In 2010 the head coach of MFK Mykolaiv Ruslan Zabransky acquired him as a coach-consultant. In 2012 Zayaev worked in Metalurh Zaporizhia.

==Death==
He was killed in a traffic accident on Tuesday evening December 18, 2012, while driving own vehicle. The accident took place on the highway Kharkiv - Simferopol less than a mile away from Melitopol. Zayaev who was driving Honda CR-V to Simferopol went into the oncoming traffic lane and collided with a towing truck that was moving towards Zaporizhia. From the collision the towing truck caught fire and its driver burned inside.

==Coaching style==
Because Zayaev did not have a specialized education, he often was called a "self-taught" coach. He considers psychology as the basis for building training process, an ability to manage human relationships. In recognition of the former players "Tavriya", Zayayev required result not only in the successful performance of the team on the field, but also by the ability to build relationships with football referees.

==Honours==

===Achievements===
- Higher League of Ukraine
  - Winner: 1992
- Ukrainian Cup
  - Final: 1993-94

===Recognition and awards===
- Merited Coach of Ukraine
- Merited Coach of Moldova
- Order of Merit 2nd and 3rd degrees

==Private life==
His wife Alla is seven years younger than him. His son was the president of SC Tavriya Simferopol (January 1992 - May 1994) and was killed on May 1, 1994. He was survived by his wife and two children.

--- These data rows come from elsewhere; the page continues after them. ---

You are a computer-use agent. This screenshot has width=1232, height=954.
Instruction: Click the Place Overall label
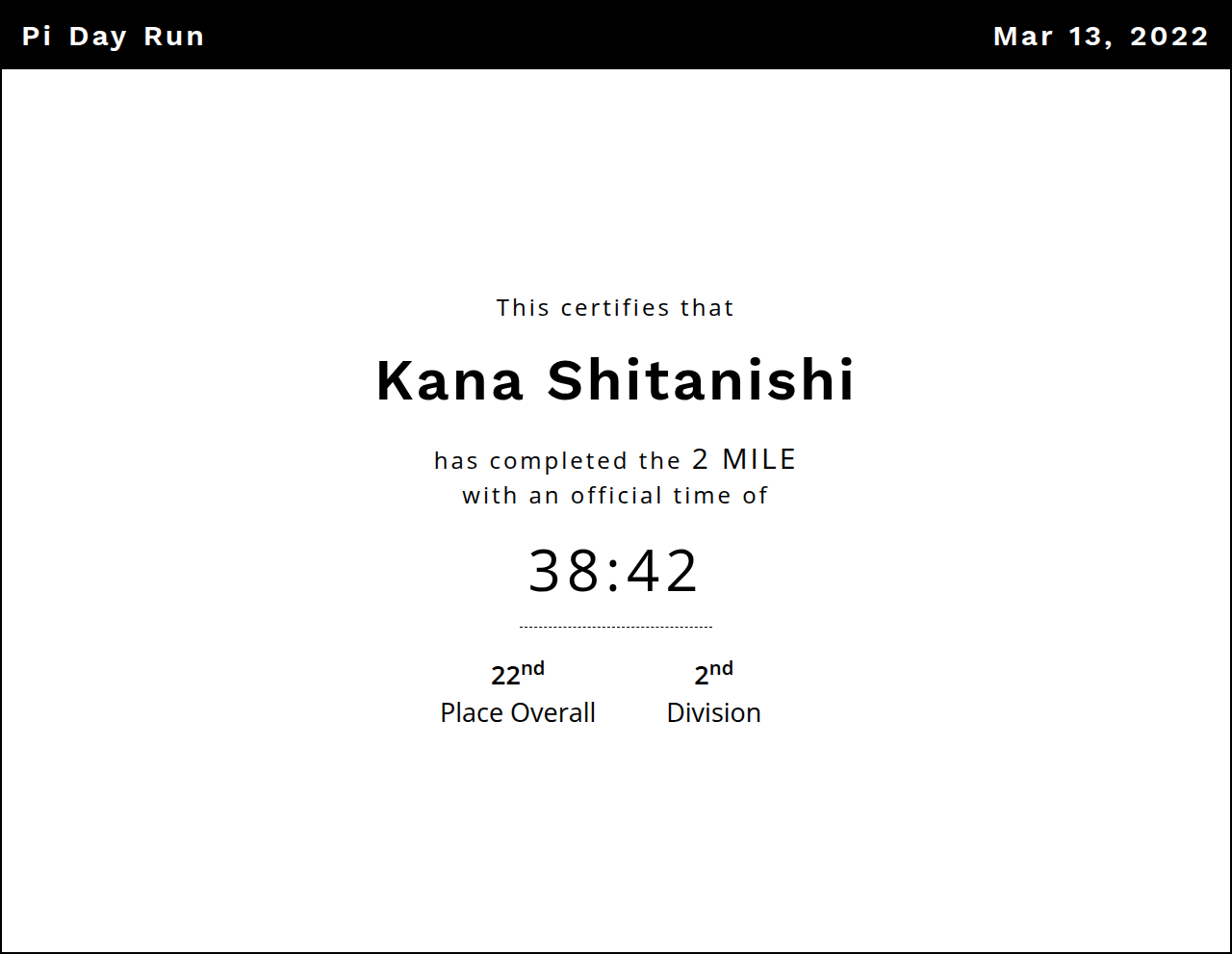click(517, 713)
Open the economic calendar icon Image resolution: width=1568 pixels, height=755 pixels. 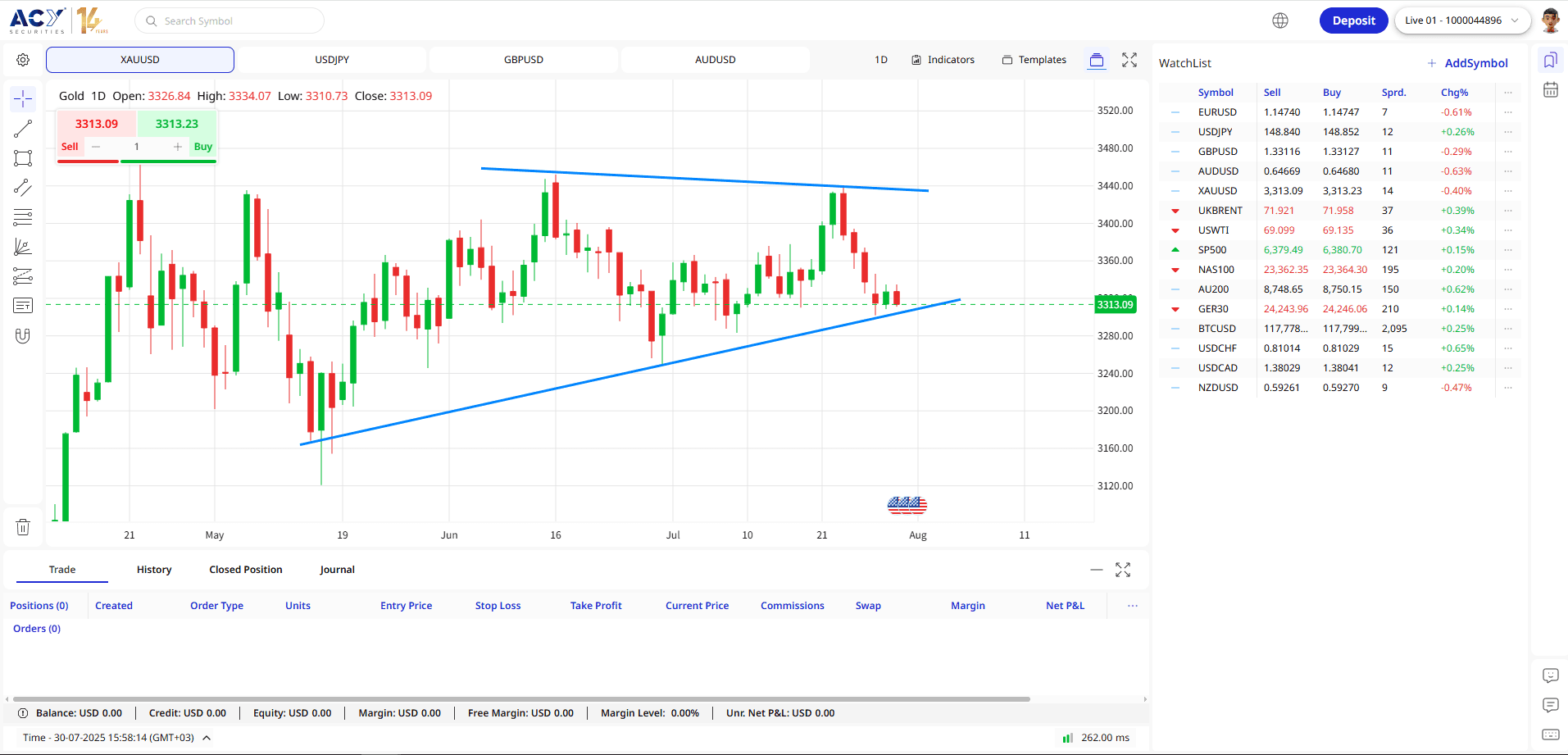1551,90
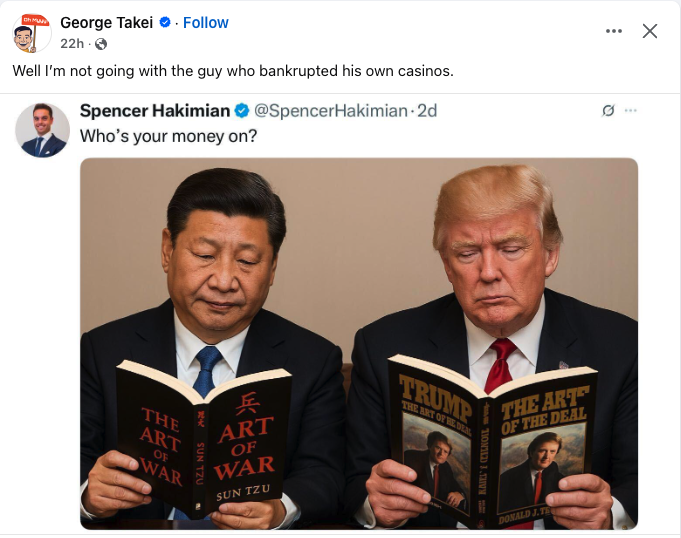This screenshot has height=538, width=681.
Task: Click George Takei's blue verified badge
Action: [x=165, y=22]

===Letter to the President of Ukraine (Viktor Yanukovych)===
A year before his death, Zayaev wrote a letter to the President of Ukraine Viktor Yanukovych asking to take under own control the investigation of his son's murder case. In the letter Zayaev not only identified killers who as he claimed were known to him, but also particular officials: judge, prosecutor, investigator, SBU agents who were covering the killers.

When I found out all the details of the murder of my son, for me, as to a father, was the meaning of life to punish the villains.
— Anatoliy Zayaev, Последняя надежда – на Гаранта…. "Nash Vek". July 21, 2011.